There are a number of limitations to the current research. For example, QOL was assessed by only one question. The authors were restricted to the use of the questions used in the 45 and Up study questionnaire. An empirically validated QOL scale would be a preferable method of assessing this construct. The current study relies on self-report data which may be unreliable and ideally should be compared with objective measures where possible. The data collected are cross-sectional so temporal relationships between the constructs cannot be assessed. There is evidence to suggest that those with poorer mental [64] and physical health [65] are less likely to participate in surveys which may mean that they are under-represented in the current analyses.
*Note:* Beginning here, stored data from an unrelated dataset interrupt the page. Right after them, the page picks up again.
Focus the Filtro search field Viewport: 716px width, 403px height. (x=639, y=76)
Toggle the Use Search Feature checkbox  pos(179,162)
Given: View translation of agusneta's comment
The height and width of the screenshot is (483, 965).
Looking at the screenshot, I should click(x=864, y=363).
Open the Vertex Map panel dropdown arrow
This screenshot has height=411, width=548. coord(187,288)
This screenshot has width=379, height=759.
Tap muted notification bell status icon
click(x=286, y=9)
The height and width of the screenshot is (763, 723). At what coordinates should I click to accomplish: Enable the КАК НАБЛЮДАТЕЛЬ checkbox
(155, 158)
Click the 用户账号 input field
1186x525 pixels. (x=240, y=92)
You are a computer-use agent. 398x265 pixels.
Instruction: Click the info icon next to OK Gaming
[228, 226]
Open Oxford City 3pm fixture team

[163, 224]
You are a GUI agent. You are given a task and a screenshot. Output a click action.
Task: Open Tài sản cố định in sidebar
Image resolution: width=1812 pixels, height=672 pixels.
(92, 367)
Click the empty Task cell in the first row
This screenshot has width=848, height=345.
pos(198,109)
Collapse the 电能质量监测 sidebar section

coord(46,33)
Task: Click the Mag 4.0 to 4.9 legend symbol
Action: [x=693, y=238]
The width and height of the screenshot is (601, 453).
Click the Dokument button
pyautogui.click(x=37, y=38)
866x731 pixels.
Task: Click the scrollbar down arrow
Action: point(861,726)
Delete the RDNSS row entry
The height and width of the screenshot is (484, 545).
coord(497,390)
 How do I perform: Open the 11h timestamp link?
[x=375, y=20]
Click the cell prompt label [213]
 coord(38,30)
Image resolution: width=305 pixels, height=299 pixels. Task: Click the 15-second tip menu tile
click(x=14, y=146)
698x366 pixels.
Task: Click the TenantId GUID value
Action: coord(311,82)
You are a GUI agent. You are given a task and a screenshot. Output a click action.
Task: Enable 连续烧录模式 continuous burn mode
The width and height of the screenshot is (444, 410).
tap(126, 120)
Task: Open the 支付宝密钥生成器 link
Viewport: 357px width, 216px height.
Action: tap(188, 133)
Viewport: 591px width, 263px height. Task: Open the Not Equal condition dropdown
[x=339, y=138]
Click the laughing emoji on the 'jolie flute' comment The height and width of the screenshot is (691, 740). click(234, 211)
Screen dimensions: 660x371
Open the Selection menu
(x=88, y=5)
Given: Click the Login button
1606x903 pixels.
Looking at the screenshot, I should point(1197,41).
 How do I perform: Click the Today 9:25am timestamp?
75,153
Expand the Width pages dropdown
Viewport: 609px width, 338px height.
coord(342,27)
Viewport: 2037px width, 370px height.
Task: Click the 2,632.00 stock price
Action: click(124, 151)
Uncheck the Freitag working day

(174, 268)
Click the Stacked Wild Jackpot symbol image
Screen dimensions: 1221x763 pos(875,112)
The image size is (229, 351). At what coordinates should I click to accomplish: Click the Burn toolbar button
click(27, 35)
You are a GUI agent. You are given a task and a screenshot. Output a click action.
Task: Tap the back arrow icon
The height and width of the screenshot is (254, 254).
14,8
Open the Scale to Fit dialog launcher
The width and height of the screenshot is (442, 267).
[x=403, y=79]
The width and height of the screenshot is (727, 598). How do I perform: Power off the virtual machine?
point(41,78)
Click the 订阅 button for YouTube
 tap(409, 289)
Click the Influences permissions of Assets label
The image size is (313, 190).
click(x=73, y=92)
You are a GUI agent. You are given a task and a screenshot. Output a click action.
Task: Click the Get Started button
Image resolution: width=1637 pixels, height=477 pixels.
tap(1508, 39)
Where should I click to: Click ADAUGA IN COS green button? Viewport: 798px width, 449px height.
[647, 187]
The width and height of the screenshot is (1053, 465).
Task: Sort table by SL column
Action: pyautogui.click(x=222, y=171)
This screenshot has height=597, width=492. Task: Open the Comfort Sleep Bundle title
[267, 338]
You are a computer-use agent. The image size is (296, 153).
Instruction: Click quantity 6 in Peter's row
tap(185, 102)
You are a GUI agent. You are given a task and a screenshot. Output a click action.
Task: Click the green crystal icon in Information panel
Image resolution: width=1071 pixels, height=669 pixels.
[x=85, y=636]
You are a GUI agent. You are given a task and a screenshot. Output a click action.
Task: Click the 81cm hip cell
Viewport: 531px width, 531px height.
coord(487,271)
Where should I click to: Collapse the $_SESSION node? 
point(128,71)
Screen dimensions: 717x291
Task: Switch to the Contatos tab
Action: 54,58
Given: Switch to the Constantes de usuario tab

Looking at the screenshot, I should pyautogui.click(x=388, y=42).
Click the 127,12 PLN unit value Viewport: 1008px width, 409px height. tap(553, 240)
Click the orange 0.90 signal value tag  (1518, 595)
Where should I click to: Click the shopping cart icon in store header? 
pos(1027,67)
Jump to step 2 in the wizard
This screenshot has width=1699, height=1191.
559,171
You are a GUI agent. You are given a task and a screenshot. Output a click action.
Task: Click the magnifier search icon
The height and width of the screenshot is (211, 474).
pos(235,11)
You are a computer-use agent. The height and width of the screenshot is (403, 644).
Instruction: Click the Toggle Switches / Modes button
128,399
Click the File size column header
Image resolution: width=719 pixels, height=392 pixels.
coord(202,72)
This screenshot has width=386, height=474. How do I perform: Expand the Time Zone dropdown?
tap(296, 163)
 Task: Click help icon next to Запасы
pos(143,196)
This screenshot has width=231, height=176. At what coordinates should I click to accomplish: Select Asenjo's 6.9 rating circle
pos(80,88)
In addition, the response rate for the 45 and Up survey was only 18% which may limit its representativeness, though in this regard, it is noted that the over 80’s were over-sampled. Empirical work has been conducted by the 45 and Up Study authors [66] comparing the results of their survey with results of the ‘New South Wales Population Health Survey’ [67], which is a study using computer assisted telephone interviews on the same population (asking similar questions) and with a response rate of 60%. They found almost identical results to questions with the same wording and conclude that high response rates are not necessary for generalisable results from cohort studies such as the 45 and Up study. There are also a number of potentially modifiable risk factors that were unable to be analysed in this study. For example, environmental factors may be important and in this regard, considerable efforts have been devoted to the architecture and environment of aged care facilities. Cognitive activity may also be integral for optimising healthy brain ageing but these data were not collected either [68].

Future research is needed to implement and assess the most effective intervention strategies for improving modifiable risk factors for psychological distress and poor QOL in older persons. In particular, promoting health and mobility and increasing social support may be helpful. Any effects on depressive symptoms may, in turn, also optimise cognition and may even slow rates of progression to dementia [69].

Conclusions

In this sample of older Australians, where the majority were aged 80 or above, a large proportion enjoyed good psychological health and QOL. While psychological distress was more common in residential settings, programs targeting modifiable risk factors have the potential to improve QOL and reduce psychological distress in older persons living in both residential and community settings. In particular, promoting health and mobility, optimising sleep-wake cycles and increasing social support may reduce levels of psychological distress and improve QOL.